Let’s consider the two types of unorthodox pieces used in this composition. A reflecting bishop, travelling on diagonal lines, is able to bounce off a board edge at 90-degrees and continue its move. Thus in the diagram, the piece on g6 has access to f7, e8 and also d7, c6 and b5 by reflecting off the top edge; in fact the reflecting bishop is pinning the nightrider on b5, without which the black king would be in check via the g6-e8-a4-c2 line. Likewise, the h5-nightrider is pinned along the g6-h5-d1-c2 line, and the h7-nightrider along g6-h7-g8-a2-b1-c2. The nightrider is a long-range piece, analogous to the rook and the bishop, that can make any number of knight-steps in a straight line as one move. For example, the h6-nightrider can move to g8, f7, d8, g4, and f2, but its access to d4 and b3 is obstructed by the f5-piece.
Geoff Foster & Ian Shanahan
The Problemist 2011, 1st Prize
Series-helpstalemate in 10, Reflecting bishop g6, 7 Nightriders
The series-helpstalemate objective indicates that Black will play ten consecutive moves to reach a position where White can deliver stalemate. What sort of stalemate position is possible with the material present? Assuming that White’s stalemating move will be a capture, we need to immobilise six black nightriders, all of which can be pinned – four by the reflecting bishop and two by the rooks. The black king has eight flight-squares, six of which can be blocked by the pinned nightriders, and if White plays Bxa3 at the end, the bishop will control the remaining flights on b2 and c1. However, this scheme has a snag, because pinning a nightrider on b1 requires the path g6-h7-g8-a2-b1 to be clear, meaning the b3-flight cannot be blocked. To get around this, we will pin a nightrider on a4 instead of b3 (via the g6-e8-a4-c2 line) – workable since b3 will be guarded directly by the reflecting bishop. (Note that pinning a nightrider on b5 instead would be ineffective for the stalemate, because the piece could move to f7 without allowing the reflecting bishop to check!)

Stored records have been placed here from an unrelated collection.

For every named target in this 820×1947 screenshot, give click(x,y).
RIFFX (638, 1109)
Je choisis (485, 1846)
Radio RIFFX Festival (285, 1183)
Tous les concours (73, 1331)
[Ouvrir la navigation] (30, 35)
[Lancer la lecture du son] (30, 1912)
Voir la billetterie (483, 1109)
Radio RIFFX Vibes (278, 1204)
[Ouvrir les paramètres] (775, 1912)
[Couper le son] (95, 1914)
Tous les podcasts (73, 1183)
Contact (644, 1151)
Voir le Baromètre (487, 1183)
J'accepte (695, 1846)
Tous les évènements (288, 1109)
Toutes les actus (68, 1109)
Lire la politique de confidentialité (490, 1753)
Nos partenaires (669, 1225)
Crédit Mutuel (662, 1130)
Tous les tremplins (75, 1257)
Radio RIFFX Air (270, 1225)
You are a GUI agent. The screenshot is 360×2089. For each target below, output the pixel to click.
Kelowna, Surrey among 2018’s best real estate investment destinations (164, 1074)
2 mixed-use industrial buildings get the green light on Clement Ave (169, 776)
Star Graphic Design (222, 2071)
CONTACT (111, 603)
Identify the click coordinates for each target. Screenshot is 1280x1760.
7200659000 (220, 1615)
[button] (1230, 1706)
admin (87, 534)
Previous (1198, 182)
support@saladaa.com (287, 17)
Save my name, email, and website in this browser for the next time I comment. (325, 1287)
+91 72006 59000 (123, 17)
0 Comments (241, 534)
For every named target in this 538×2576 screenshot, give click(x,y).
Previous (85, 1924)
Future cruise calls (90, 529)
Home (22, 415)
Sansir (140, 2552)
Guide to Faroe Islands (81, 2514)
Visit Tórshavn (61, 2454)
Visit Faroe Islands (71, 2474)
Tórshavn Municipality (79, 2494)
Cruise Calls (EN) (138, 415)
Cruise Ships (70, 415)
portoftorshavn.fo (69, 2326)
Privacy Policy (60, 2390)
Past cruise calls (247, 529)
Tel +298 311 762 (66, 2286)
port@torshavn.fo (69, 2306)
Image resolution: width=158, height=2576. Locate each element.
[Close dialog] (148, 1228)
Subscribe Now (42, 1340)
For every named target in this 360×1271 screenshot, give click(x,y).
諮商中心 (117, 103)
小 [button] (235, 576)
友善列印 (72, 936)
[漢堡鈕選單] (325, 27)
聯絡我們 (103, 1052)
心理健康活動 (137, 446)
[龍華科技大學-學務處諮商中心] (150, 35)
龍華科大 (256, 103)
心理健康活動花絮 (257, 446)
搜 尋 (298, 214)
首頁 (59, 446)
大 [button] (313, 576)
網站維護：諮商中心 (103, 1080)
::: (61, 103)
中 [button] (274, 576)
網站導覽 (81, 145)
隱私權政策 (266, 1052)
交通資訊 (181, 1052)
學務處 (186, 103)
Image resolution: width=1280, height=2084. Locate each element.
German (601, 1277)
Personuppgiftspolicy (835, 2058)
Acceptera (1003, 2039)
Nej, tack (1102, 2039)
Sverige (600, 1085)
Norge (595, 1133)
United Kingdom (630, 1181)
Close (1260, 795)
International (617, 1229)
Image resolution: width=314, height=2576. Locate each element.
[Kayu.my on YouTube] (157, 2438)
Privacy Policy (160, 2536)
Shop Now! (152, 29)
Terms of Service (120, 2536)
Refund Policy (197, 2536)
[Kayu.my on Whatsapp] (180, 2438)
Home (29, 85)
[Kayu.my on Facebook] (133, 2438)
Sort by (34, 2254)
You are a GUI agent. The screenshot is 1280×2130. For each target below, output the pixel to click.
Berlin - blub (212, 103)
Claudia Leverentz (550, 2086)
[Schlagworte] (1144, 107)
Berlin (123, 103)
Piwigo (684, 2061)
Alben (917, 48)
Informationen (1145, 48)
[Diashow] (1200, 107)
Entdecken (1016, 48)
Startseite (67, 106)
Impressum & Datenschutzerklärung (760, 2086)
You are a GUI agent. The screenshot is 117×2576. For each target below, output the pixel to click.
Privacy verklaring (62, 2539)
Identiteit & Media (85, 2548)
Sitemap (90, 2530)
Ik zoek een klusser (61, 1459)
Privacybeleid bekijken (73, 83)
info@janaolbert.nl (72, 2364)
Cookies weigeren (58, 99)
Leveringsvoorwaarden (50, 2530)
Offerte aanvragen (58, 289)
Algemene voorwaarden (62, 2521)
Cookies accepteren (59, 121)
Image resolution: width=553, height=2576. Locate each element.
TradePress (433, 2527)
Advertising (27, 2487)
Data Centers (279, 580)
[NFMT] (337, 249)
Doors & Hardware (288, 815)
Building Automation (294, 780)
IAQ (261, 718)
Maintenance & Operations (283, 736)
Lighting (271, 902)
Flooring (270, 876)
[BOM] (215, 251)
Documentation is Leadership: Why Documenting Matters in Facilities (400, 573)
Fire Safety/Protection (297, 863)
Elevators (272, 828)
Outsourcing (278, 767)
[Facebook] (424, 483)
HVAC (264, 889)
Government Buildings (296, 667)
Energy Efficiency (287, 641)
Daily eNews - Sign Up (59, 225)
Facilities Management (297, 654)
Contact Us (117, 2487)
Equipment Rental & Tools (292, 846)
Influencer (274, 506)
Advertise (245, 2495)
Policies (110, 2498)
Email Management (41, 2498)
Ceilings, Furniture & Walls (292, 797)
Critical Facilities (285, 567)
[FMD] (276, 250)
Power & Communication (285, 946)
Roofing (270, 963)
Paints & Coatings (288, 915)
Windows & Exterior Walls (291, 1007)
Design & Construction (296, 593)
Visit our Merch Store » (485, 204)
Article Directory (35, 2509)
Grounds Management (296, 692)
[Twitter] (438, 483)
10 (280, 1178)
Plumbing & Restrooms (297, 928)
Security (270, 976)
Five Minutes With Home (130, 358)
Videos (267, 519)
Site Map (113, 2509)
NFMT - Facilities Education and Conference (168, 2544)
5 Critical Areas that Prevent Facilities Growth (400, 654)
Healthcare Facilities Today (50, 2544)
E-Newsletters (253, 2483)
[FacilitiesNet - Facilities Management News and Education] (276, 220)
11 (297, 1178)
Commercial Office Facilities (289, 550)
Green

Even after determining the final position, it’s far from easy to work out how it can be reached within ten moves. The solution shows an intricate sequence in which the nightriders unpin one another nine consecutive times. 1.Ng8 2.Nhf3 3.Nhd3 4.Nfd1 5.Nb1 6.Ngd2 7.Ngc4 8.Na4 9.N5c3 10.Nca3 Bxa3 stalemate. The judge writes, “There are no inactive units and no cookstoppers, and all nightriders move during the solution. A unique setting and strategy and my unambiguous first pick from the start.”